Car leur bras se touchait. Celui d'Antoine était figé, semblant même froid, contre celui, brûlant et tremblant de Mathieu.
Cinq coups. Six coups. Sept coups. Huit coups...
Il n'y avait plus qu'une seule pensée qui tournait dans l'esprit trouble du jeune homme chauve. Qu'est-ce qui allait se passer? Rien sans doute.
Tout, peut-être.
L'espoir. C'était ce qui allait le tuer. Le mettre en pièce.
Il n'arrivait plus à réfléchir correctement, trop perturbé par le stress qui grimpait en lui. Déjà fébrile à cause de cette peau, en contact avec la sienne.
Mais il n'y avait pas un mouvement, de l'autre côté. Pas un.

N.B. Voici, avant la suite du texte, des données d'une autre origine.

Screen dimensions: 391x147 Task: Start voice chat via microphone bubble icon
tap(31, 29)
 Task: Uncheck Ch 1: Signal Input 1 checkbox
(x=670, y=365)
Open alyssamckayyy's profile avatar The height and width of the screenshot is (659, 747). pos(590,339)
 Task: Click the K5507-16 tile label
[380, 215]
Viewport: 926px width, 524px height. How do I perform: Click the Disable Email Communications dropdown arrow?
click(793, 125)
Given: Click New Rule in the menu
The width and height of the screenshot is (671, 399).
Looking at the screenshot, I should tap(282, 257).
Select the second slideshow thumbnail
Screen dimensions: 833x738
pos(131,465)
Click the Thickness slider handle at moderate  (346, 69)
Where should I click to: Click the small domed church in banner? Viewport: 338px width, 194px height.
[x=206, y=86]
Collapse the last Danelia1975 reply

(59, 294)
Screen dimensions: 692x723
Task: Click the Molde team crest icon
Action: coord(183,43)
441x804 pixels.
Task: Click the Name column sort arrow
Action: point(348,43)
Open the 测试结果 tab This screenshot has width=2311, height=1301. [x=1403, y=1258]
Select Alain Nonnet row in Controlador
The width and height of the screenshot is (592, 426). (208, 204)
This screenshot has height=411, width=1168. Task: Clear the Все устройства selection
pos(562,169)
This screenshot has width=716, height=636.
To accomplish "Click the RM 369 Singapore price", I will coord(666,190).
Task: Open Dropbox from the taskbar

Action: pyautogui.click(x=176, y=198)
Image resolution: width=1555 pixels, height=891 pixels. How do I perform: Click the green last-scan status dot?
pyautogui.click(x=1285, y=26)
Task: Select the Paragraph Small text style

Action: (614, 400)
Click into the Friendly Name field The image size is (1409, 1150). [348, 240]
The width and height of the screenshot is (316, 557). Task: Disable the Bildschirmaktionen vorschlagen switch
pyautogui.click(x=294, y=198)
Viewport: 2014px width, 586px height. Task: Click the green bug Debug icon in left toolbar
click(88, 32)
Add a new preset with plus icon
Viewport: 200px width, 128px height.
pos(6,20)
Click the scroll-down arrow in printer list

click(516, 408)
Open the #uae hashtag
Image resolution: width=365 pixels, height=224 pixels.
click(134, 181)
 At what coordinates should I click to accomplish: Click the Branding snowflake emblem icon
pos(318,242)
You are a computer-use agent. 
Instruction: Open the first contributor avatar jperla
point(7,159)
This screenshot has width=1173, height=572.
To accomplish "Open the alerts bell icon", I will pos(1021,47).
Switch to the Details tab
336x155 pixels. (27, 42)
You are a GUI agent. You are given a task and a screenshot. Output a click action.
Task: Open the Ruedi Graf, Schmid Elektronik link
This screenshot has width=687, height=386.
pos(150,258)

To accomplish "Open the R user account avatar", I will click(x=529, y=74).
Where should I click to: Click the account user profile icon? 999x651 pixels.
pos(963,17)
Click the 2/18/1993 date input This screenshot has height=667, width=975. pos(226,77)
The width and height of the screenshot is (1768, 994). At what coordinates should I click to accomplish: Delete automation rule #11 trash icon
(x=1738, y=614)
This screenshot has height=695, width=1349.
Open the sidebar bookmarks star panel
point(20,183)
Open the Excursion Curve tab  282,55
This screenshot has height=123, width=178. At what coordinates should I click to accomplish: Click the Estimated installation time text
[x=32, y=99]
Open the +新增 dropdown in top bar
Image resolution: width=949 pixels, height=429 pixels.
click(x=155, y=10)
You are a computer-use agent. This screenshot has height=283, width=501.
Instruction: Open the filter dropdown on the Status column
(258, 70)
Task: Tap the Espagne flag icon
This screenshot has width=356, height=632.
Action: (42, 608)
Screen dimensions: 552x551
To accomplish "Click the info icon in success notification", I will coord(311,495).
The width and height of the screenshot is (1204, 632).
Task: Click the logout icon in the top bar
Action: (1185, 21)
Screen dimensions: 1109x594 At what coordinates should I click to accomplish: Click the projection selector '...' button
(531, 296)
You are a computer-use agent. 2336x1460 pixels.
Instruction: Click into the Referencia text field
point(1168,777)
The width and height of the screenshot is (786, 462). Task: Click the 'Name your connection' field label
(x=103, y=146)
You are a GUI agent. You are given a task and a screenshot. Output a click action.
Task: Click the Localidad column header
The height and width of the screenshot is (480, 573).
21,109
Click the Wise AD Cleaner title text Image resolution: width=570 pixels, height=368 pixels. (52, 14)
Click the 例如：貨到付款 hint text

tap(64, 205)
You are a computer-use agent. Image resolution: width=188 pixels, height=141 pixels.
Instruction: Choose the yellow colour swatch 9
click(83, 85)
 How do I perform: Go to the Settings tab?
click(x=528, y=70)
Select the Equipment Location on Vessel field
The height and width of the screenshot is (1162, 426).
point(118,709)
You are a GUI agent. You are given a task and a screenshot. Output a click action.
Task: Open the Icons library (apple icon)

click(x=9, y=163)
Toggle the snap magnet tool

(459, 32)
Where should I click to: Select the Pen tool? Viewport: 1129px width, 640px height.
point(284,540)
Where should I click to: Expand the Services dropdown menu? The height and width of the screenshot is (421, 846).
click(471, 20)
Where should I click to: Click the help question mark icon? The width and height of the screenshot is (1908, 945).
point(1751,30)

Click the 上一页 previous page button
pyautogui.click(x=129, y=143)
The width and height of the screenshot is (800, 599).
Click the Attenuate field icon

Neuf coups. Dix coups. Onze coups. Douze coups...
Antoine laissa une sensation grisante envahir ses sens.
Il se souvenait des lèvres de Mathieu sur les siennes. Du goût, de la texture des ces deux bonbons roses, qui avaient été, il pouvait le dire, si alléchants. Un baiser fiévreux au goût de l'interdit, de la trahison.
Mais maintenant...
Il n'y avait plus personne à trahir.
Il n'y avait plus qu'un fantôme, qui lui souriait dans ses rêves.
Quand il ne lui hurlait pas dessus, en sanglot, lui hurlant que tout était de sa faute à lui. Quand ses yeux bleus devenus blancs ne le fixaient pas avec la plus grande haine du monde et de l'au-delà. Ses lèvres à elle étaient toujours aussi belles, mais s'entrouvraient grossièrement, lui criant des insultes.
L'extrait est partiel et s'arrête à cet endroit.